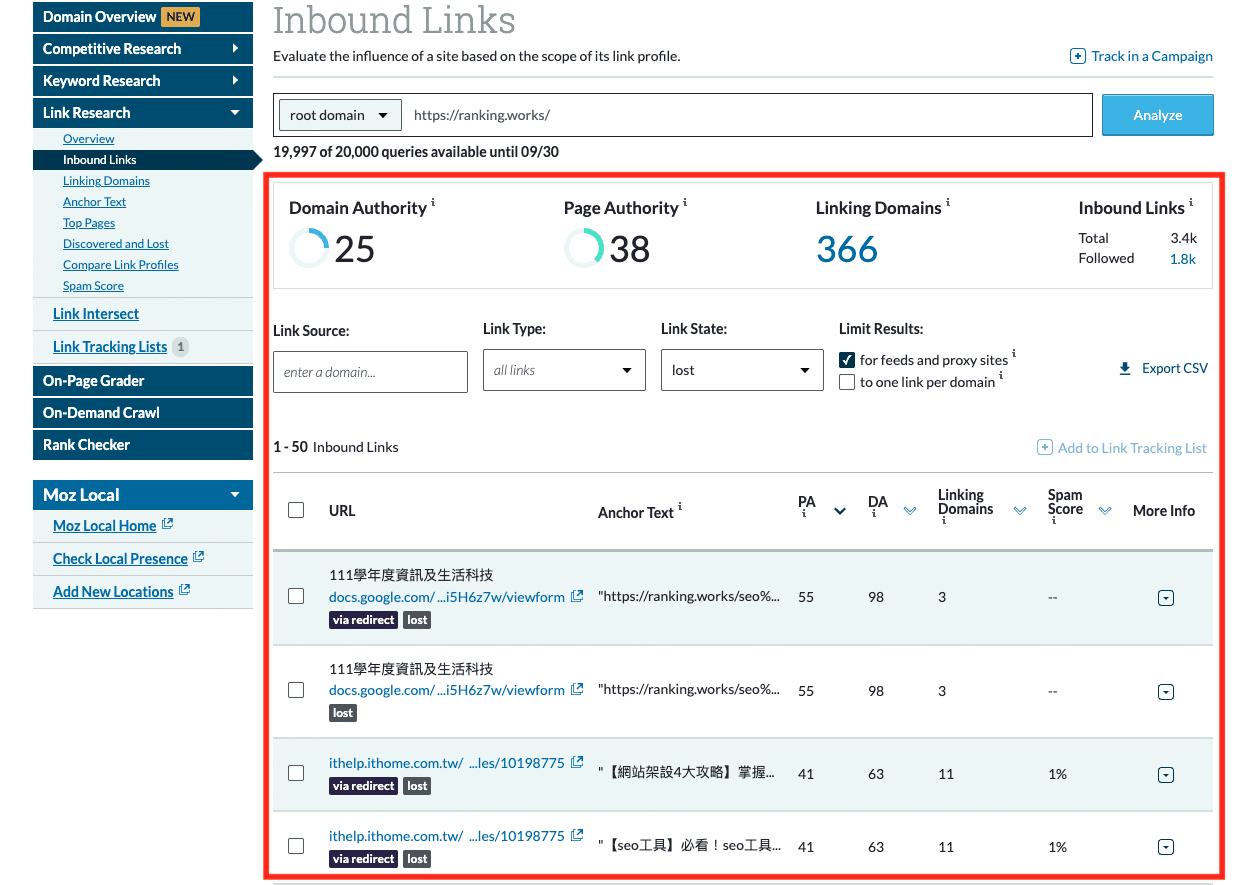Open the Link Intersect link

(x=96, y=314)

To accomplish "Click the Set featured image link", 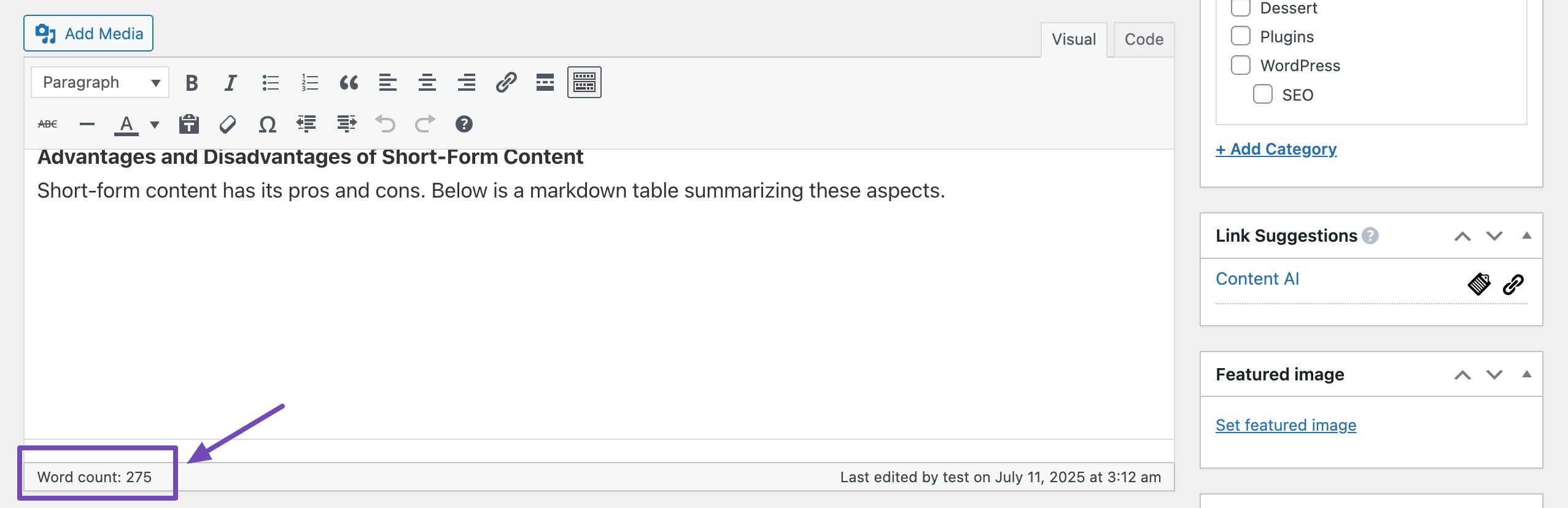I will [x=1286, y=425].
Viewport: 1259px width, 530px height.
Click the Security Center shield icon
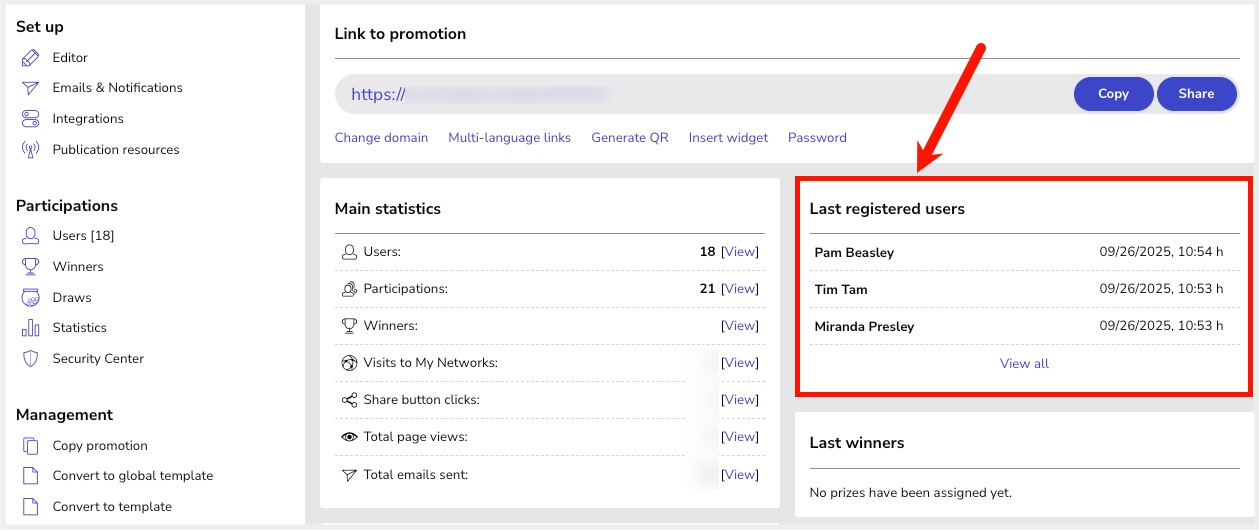pyautogui.click(x=30, y=359)
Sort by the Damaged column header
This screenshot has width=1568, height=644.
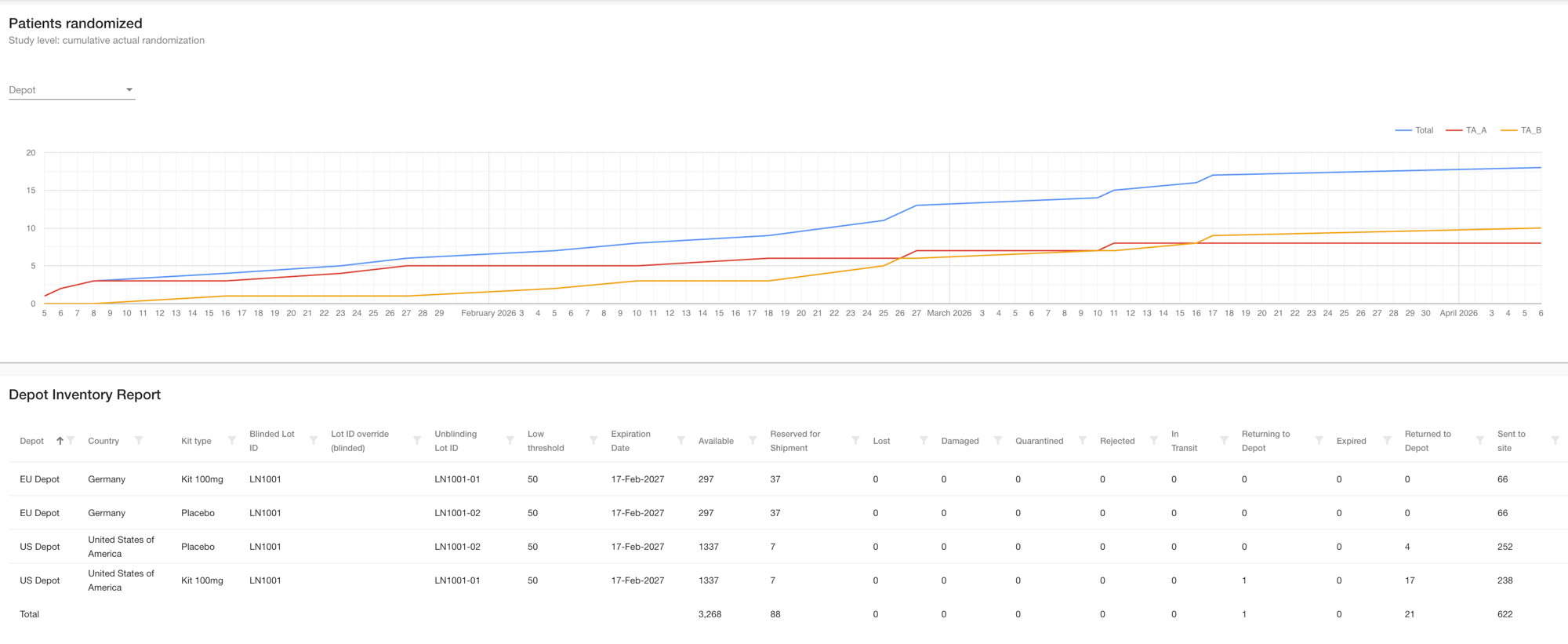tap(960, 441)
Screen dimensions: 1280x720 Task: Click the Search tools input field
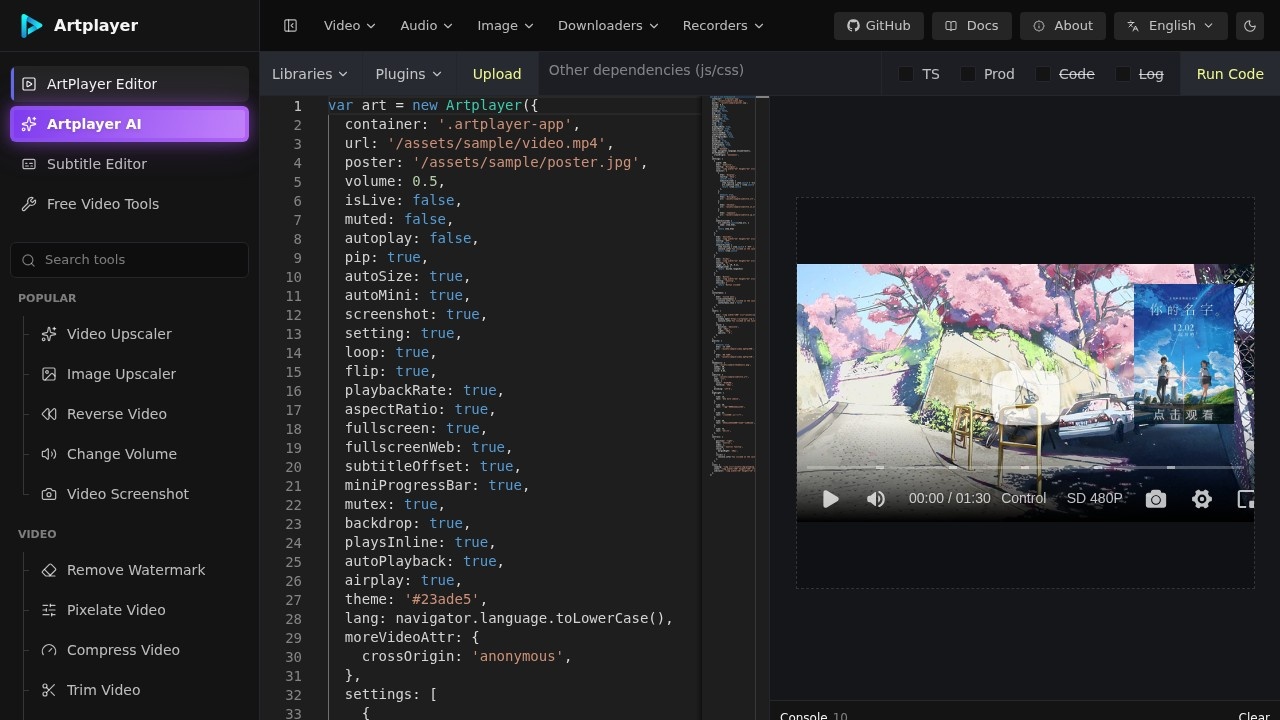(x=130, y=260)
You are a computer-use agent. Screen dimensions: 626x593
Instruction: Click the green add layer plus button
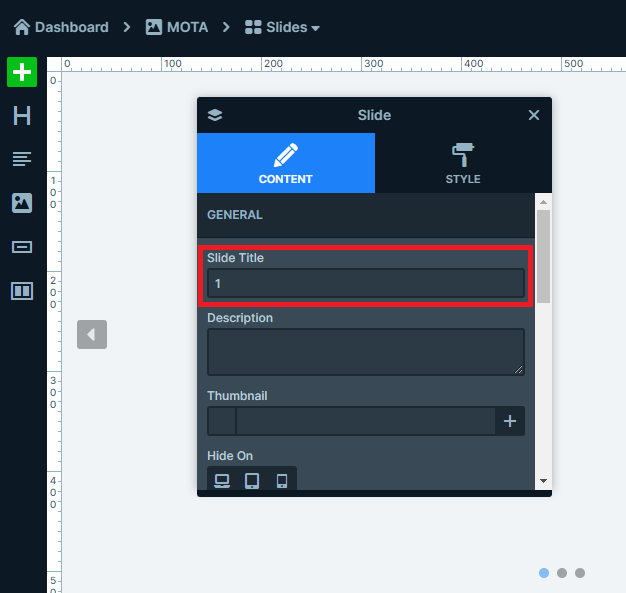point(22,72)
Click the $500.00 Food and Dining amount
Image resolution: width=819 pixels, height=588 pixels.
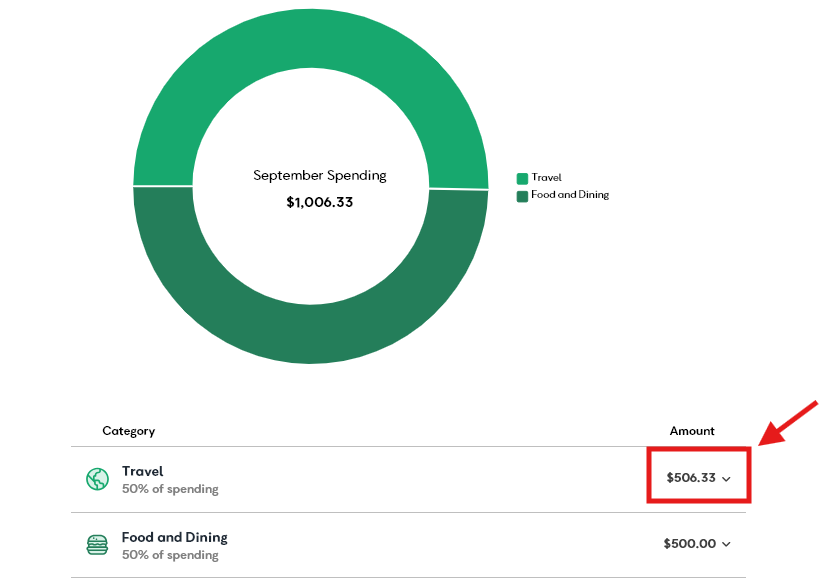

Exercise brief »
Using the records above, extract exactly and only the lines from the one with "You are a computer-use" through the final line, inclusive, leaving out pictures.

Task output »
You are a computer-use agent. Screen dimensions: 626x593
Instruction: Click the green add layer plus button
point(22,72)
Click the $500.00 Food and Dining amount
Image resolution: width=819 pixels, height=588 pixels.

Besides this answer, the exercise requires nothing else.